On Mon, Feb 14, 2022 at 02:32:55PM +0100, Michal Privoznik wrote:
I've rewritten our virMutexes to check for failures [1] and saw couple of problems. In most cases we are destroying a locked mutex which these patches aim to fix. Then we have virLogLock() which is locked in virFork() and then unlocked from child (a different process) which is problematic. Pthread doesn't like it when one thread locks a mutex only so that another one unlocks it. Semaphores don't care.
Despite behaviuor being undefined, in practice it works with any impl we have in supported platforms. The key problem we're addressing is that the child process needs to inherit a known state for the mutex. Whether that state is locked or unlocked doesn't matter, as long as it has a bulletproof guarantee of what that status is. We call virLogLock before fork() to guarantee a locked state, by blocking on any other threads in the parent that might be temporarily holding it. The pthread_atfork() handler can be used todo the same trick if you don't control the place where fork() is called. The man page explicitly says https://linux.die.net/man/3/pthread_atfork "The expected usage is that the prepare handler acquires all mutex locks and the other two fork handlers release them." I understand why error checking mutexes reject this but AFAIK what we do is the only possible solution that exists, other than never touching any mutexes at all in the child which is not viable for us. Regards, Daniel -- |: https://berrange.com -o- https://www.flickr.com/photos/dberrange :| |: https://libvirt.org -o- https://fstop138.berrange.com :| |: https://entangle-photo.org -o- https://www.instagram.com/dberrange :|

On 2/14/22 15:01, Daniel P. Berrangé wrote:
On Mon, Feb 14, 2022 at 02:32:55PM +0100, Michal Privoznik wrote:
I've rewritten our virMutexes to check for failures [1] and saw couple of problems. In most cases we are destroying a locked mutex which these patches aim to fix. Then we have virLogLock() which is locked in virFork() and then unlocked from child (a different process) which is problematic. Pthread doesn't like it when one thread locks a mutex only so that another one unlocks it. Semaphores don't care.

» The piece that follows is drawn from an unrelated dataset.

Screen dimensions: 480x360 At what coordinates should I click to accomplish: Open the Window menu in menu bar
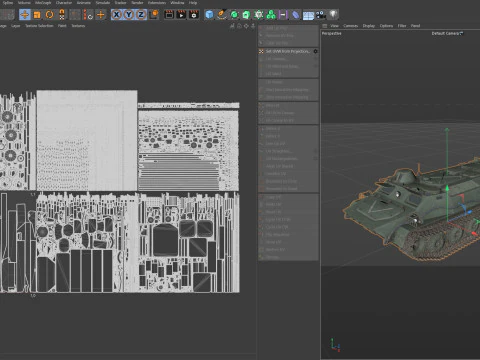177,3
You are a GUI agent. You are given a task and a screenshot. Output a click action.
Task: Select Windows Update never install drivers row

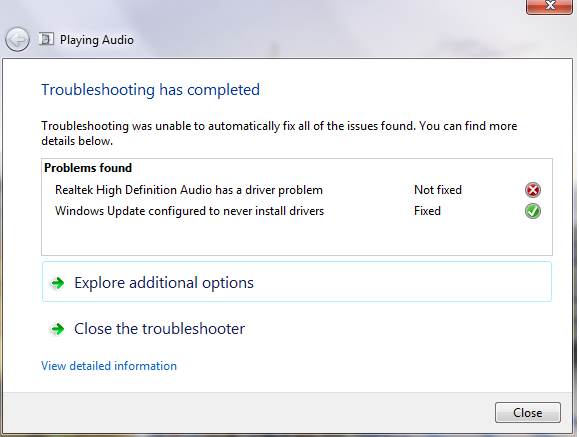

Despite behaviuor being undefined, in practice it works with any impl we have in supported platforms.
Indeed, that's why I haven't sent the patch that rewrites virLogMutex.
The key problem we're addressing is that the child process needs to inherit a known state for the mutex. Whether that state is locked or unlocked doesn't matter, as long as it has a bulletproof guarantee of what that status is.
We call virLogLock before fork() to guarantee a locked state, by blocking on any other threads in the parent that might be temporarily holding it.
Again, I understand that. It's just that the following code returns an error: #include <pthread.h> #include <stdlib.h> #include <unistd.h> #include <stdio.h> #include <string.h> int main(int argc, char *argv[]) { pthread_mutex_t l; pthread_mutexattr_t attr; pthread_mutexattr_init(&attr); pthread_mutexattr_settype(&attr, PTHREAD_MUTEX_ERRORCHECK); pthread_mutex_init(&l, &attr); pthread_mutex_lock(&l); if (fork() == 0) { /* child */ int rc; if ((rc = pthread_mutex_unlock(&l)) != 0) { fprintf(stderr, "unlock error: %s\n", strerror(rc)); abort(); } } return 0; } Switching to a semaphore works again. I'm not advocating for that though, it's needless because apparently pthread does the right thing on all platforms we care about.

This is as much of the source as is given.